Can you convert the records into a two-column CSV with the columns "request" and "answer", one row per record, each value in a single quoted field with any line breaks replaced by spaces? Start at the line that contains "Open the keyboard" and stop after the line that contains "Action: click(x=363, y=531)", and include only those records.

Items from a data source
=====
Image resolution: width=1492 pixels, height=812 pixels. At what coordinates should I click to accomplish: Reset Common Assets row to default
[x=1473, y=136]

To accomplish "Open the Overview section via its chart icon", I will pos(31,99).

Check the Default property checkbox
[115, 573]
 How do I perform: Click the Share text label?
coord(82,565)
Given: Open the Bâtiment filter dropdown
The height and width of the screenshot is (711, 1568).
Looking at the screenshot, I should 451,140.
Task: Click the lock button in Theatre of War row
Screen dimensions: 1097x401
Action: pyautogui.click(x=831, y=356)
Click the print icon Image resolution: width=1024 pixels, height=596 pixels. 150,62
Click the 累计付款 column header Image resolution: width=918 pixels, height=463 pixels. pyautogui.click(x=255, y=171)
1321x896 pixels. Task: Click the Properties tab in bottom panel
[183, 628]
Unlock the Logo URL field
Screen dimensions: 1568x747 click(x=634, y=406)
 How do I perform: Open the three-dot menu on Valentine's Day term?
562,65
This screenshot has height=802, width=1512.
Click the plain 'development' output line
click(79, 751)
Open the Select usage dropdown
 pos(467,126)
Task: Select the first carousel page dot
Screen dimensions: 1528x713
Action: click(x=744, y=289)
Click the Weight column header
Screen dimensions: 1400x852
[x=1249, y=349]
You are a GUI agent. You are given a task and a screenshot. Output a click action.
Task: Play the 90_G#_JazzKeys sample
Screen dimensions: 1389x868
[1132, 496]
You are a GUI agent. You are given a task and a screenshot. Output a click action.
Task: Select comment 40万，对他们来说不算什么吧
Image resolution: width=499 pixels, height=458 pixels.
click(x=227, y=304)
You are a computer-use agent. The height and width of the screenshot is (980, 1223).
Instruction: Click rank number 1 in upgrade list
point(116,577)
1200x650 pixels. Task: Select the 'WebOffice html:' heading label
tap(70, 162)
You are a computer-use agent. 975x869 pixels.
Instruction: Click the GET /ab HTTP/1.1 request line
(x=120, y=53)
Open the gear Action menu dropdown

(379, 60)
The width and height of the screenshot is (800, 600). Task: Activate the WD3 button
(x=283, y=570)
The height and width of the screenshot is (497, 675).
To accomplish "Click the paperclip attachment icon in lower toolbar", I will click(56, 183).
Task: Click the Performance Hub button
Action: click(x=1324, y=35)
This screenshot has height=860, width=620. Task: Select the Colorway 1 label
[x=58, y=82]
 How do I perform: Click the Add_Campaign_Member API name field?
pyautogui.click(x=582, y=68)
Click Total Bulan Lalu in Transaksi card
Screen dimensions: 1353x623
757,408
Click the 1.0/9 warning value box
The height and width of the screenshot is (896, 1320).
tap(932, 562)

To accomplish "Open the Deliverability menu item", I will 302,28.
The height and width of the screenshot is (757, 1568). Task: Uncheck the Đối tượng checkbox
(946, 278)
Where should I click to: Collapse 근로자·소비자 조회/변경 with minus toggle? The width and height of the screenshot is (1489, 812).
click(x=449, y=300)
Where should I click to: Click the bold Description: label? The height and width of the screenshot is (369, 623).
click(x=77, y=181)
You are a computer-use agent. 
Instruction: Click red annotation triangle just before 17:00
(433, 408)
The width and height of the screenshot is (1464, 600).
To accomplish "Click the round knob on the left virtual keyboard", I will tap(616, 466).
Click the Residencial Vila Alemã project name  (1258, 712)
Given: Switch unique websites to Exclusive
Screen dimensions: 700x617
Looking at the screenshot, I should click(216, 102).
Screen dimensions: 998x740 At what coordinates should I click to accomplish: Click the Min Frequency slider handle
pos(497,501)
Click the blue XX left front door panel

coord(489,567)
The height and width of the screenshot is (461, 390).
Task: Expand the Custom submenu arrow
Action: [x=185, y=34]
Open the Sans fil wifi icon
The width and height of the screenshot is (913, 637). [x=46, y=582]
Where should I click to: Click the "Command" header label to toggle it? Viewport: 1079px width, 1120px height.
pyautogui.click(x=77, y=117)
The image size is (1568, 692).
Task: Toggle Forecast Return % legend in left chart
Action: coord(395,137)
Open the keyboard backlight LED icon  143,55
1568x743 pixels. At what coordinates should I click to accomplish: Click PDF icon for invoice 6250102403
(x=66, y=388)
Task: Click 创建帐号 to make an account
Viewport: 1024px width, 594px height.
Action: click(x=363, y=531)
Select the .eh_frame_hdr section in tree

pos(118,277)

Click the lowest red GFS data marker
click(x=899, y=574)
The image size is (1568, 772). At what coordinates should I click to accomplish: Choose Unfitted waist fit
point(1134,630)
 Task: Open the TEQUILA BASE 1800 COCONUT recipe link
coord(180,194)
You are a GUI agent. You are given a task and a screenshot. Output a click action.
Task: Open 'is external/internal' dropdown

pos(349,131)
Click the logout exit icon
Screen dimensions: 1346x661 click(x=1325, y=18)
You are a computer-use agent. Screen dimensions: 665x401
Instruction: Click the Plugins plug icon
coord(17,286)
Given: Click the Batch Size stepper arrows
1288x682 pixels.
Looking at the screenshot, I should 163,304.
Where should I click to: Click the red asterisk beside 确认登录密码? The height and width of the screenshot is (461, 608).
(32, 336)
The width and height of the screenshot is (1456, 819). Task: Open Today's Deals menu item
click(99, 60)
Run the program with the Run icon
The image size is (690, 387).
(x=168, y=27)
=====
__OUTPUT OF THE TASK__:
request,answer
"Open the keyboard backlight LED icon","143,55"
"1568x743 pixels. At what coordinates should I click to accomplish: Click PDF icon for invoice 6250102403","(x=66, y=388)"
"Task: Click 创建帐号 to make an account Viewport: 1024px width, 594px height.","Action: click(x=363, y=531)"